** Opening RECORDS SUPPLIED block **

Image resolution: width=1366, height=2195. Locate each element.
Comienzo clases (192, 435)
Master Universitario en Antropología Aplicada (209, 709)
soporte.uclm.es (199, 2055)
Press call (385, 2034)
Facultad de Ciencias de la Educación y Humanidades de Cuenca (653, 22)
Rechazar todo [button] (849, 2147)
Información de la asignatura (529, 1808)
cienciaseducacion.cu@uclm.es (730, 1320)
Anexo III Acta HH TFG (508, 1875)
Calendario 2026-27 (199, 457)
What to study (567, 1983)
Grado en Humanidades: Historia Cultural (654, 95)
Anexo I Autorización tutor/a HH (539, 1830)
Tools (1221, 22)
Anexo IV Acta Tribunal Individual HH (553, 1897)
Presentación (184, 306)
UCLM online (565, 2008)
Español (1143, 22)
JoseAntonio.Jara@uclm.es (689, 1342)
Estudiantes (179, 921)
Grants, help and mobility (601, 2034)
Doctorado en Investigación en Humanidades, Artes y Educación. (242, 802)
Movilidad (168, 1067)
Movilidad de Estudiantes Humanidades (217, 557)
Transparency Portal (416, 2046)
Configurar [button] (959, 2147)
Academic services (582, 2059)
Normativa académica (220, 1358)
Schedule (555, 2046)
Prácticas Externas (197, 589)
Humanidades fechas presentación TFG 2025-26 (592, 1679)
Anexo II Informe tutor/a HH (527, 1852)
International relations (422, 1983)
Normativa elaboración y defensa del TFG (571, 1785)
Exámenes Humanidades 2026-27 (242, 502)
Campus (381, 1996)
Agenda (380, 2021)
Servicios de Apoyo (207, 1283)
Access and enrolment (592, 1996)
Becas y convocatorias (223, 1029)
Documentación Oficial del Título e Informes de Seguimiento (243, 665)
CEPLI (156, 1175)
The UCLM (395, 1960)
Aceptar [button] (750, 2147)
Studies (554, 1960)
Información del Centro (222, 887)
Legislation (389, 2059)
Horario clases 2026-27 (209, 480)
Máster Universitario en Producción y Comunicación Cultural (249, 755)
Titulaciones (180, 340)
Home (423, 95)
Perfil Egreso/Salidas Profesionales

** Closing RECORDS SUPPLIED block **

TASK
Once you find the string "clases" in a line of the records, copy that line.

TASK ANSWER
Comienzo clases (192, 435)
Horario clases 2026-27 (209, 480)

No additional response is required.